Porous hydroxyapatite-chitosan scaffolds for tissue engineering: experimental characterization and molecular dynamics simulation

Abstract

In recent years, hydroxyapatite (HA) scaffolds have been widely used in bone tissue engineering as a result of their superior properties. However, the compressive strength and toughness of HA was low. In this study, natural chitosan (CS) binder was extracted from honey bees and HA was extracted from cortical bovine bone. CS and HA were mixed with different ratios; 1/6, 1/8, and 1/10. After sintering and removing CS, porous HA scaffolds were synthesized with different porosities, and their biocompatibility and mechanical properties were evaluated.
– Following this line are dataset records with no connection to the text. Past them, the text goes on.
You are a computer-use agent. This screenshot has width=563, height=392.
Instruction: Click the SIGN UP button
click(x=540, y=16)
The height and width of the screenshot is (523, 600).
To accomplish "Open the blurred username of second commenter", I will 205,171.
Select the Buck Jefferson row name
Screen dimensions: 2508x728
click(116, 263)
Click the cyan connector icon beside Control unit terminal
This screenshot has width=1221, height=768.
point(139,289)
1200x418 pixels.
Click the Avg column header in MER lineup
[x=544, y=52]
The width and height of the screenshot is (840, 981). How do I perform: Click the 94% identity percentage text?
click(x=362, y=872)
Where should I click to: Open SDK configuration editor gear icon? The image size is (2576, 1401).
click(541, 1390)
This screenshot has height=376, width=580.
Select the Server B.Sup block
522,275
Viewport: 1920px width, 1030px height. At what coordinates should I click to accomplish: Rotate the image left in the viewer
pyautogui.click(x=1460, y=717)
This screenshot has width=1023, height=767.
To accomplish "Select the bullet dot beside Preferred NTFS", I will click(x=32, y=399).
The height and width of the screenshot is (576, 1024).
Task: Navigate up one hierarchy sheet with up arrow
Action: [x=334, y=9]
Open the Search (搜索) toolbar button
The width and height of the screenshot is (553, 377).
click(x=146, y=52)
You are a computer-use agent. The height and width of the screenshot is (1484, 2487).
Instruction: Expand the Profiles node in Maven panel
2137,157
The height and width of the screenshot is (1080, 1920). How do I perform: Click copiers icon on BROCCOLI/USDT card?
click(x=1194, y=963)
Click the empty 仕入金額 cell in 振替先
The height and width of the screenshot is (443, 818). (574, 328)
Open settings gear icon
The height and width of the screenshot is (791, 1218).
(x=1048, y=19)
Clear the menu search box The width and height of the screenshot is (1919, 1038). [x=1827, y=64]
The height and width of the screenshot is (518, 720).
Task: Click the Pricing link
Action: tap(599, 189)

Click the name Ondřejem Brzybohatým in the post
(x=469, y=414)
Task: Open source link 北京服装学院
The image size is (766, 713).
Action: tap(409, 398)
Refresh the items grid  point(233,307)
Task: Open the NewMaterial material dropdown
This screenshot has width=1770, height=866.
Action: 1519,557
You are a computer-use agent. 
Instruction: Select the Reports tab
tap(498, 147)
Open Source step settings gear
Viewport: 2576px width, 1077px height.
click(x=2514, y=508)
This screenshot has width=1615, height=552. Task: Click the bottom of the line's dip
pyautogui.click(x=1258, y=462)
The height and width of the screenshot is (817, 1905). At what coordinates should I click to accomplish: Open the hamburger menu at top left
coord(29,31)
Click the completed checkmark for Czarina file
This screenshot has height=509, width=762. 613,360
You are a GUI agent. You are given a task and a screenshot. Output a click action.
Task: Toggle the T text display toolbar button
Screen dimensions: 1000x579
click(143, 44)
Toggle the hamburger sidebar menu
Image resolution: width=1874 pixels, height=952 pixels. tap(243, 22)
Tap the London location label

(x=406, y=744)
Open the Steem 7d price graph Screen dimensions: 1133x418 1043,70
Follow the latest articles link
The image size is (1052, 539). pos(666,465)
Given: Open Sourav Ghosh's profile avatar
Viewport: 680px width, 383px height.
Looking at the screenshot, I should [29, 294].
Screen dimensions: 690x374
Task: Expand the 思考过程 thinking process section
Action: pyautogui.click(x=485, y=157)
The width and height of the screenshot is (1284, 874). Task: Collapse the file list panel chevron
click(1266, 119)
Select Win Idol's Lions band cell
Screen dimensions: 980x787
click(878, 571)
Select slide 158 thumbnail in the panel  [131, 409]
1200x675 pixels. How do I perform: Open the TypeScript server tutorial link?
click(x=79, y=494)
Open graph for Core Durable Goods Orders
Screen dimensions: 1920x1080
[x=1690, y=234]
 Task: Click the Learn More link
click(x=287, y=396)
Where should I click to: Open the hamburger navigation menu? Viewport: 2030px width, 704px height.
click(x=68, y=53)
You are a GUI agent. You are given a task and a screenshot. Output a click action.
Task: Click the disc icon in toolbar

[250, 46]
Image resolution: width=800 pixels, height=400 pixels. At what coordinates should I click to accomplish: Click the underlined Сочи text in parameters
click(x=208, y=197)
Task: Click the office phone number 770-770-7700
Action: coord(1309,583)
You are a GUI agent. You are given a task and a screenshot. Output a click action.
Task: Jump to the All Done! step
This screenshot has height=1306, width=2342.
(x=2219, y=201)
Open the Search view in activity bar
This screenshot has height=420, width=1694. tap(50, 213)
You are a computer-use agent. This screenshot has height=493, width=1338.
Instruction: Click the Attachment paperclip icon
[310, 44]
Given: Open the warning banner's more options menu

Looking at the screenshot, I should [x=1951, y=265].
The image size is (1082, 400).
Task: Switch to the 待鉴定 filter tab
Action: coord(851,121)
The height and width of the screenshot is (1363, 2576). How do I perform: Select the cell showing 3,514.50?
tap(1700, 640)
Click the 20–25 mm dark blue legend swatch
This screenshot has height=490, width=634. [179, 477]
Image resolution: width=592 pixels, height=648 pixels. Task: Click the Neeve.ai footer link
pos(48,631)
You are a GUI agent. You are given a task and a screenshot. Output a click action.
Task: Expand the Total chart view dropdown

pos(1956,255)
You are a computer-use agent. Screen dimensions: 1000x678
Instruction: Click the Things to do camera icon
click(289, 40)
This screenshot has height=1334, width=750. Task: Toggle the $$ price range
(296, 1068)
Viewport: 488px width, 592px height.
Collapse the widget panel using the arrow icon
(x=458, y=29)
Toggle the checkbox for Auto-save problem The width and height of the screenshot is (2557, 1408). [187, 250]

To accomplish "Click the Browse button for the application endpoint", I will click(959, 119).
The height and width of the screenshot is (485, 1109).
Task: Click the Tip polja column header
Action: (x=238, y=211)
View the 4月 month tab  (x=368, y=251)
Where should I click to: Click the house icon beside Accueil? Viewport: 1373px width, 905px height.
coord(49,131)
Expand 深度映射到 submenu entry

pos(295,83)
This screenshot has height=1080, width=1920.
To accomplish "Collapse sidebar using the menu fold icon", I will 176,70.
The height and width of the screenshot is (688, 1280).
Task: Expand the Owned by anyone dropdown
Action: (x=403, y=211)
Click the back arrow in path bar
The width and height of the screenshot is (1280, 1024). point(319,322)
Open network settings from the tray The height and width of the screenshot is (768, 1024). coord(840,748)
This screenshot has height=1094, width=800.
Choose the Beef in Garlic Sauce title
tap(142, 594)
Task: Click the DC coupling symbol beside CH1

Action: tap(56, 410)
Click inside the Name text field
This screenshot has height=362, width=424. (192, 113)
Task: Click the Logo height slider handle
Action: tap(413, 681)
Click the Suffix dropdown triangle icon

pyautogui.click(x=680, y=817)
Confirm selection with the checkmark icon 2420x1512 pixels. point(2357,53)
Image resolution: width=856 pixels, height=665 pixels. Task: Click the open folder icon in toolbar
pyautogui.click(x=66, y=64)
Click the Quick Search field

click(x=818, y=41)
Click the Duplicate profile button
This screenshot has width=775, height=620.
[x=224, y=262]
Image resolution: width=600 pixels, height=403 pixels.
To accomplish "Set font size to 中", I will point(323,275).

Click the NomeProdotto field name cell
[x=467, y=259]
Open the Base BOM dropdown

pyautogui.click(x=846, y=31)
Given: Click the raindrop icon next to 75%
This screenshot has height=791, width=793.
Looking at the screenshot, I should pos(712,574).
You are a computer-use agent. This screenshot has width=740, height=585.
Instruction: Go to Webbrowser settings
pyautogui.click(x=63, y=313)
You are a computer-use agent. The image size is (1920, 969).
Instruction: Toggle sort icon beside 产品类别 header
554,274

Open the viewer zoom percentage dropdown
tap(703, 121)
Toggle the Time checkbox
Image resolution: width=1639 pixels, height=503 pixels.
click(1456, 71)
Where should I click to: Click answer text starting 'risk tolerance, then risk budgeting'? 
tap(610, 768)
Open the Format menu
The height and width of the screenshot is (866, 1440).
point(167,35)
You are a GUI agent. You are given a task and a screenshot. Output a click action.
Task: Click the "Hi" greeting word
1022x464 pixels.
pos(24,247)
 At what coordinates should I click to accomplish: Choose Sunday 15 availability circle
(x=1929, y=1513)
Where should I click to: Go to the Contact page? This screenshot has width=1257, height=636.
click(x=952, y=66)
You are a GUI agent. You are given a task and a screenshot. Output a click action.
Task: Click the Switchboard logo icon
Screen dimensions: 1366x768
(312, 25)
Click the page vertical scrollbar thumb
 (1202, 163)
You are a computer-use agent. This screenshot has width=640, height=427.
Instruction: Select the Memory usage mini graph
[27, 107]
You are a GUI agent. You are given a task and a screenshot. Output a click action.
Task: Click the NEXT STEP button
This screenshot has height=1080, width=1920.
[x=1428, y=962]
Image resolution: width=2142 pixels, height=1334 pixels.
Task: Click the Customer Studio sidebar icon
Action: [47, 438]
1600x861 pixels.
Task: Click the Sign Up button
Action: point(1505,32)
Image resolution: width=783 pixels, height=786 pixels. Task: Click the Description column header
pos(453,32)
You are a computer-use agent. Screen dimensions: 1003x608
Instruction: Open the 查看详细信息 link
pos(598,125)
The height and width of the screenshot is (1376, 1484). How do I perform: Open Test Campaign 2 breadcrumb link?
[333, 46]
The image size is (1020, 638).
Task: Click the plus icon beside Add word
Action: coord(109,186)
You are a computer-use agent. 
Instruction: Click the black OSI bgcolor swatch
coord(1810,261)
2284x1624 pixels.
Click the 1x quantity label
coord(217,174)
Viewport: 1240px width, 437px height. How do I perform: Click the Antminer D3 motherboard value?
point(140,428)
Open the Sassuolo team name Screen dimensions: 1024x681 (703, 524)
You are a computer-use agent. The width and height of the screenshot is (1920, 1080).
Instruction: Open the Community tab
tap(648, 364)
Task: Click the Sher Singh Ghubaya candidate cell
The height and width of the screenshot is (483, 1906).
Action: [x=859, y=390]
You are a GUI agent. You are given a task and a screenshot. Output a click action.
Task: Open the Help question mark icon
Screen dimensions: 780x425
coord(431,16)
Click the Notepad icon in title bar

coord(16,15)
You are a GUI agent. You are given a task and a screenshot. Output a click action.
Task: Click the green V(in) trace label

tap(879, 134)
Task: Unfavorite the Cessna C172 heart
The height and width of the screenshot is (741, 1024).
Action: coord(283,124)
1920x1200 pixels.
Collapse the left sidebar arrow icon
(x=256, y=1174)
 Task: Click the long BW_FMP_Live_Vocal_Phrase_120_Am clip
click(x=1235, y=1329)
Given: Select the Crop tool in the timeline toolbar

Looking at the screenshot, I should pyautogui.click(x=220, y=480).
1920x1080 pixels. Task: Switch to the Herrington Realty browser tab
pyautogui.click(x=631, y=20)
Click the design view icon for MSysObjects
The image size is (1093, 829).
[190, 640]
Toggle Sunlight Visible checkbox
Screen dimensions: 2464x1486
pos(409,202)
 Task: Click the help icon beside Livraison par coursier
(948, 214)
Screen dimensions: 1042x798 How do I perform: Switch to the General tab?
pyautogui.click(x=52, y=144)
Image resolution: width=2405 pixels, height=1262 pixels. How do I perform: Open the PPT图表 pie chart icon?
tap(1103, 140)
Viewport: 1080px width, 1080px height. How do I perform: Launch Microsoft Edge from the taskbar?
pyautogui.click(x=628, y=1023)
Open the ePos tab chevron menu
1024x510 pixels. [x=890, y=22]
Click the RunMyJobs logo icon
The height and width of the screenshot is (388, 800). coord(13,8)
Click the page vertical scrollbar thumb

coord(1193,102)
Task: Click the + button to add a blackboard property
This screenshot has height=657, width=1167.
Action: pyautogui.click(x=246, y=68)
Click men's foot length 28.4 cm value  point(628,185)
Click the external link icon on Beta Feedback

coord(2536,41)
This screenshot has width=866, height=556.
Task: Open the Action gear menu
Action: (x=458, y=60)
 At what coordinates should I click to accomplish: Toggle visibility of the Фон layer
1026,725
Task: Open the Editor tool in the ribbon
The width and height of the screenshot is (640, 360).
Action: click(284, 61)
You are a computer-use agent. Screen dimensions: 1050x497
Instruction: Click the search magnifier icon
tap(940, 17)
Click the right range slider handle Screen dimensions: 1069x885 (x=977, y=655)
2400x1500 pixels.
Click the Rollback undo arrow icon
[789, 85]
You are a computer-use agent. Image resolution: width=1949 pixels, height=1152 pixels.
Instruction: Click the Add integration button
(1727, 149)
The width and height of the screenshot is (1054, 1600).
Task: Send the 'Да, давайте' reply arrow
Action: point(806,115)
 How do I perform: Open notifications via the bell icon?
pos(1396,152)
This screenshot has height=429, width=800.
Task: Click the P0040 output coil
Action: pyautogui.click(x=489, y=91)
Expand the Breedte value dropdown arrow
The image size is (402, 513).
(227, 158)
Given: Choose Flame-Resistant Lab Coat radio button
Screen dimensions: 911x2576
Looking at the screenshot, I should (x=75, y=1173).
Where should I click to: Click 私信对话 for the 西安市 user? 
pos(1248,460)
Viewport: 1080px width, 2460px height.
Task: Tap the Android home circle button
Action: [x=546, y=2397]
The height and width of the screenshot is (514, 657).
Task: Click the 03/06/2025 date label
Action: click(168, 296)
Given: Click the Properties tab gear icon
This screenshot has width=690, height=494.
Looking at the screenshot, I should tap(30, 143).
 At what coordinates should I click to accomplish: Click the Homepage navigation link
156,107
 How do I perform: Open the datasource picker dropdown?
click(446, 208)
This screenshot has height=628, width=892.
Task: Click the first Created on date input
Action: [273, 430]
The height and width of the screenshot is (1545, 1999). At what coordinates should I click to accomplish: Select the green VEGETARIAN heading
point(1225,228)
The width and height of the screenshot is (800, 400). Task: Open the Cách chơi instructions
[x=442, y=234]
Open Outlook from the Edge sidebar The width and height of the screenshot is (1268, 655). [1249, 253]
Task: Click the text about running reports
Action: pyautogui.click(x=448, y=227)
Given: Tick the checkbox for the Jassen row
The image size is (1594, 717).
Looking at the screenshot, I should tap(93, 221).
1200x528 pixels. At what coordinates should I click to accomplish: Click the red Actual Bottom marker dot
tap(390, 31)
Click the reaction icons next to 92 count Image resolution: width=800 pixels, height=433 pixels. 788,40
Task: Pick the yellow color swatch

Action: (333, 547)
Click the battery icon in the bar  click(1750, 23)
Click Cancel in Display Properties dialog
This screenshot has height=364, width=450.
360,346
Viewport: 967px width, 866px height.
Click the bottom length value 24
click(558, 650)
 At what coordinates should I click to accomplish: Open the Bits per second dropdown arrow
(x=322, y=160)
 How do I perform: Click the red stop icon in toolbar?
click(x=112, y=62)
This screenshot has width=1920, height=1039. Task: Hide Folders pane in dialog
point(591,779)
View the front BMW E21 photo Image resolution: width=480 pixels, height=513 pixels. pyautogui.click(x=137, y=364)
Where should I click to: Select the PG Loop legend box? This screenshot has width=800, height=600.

The samples were characterized using Fourier transform infrared spectroscopy (FTIR), scanning electron microscopy (SEM), Brunauer-Emmett-Teller (BET), X-ray diffraction (XRD), and atomic force microscopy (AFM). SEM results revealed that the pores are worm-shaped in all three samples. Furthermore, the porosities and roughness of CS/HA:1/6 were higher than the other two samples. However, the toughness and compressive strength of this sample were lower than other samples. The bioactivity of the scaffolds was evaluated by immersion in a simulated body fluid (SBF) at 37 °C for 28 days. Biocompatibility of the samples was performed by cell culture with human osteoblast cells for 7 days. The results showed that more porosity leads to higher biocompatibility, although the mechanical properties decreased with increasing porosity. Furthermore, the structural and physical properties of HA-CS simulated by molecular dynamics simulation (MD). The simulated HA-CS revealed that the simulated glass transition temperature (Tg) is reliable and well consistent with the experiment values. Experimental and simulated studies revealed that CS/HA:1/10 is a promising combination for tissue engineering applications.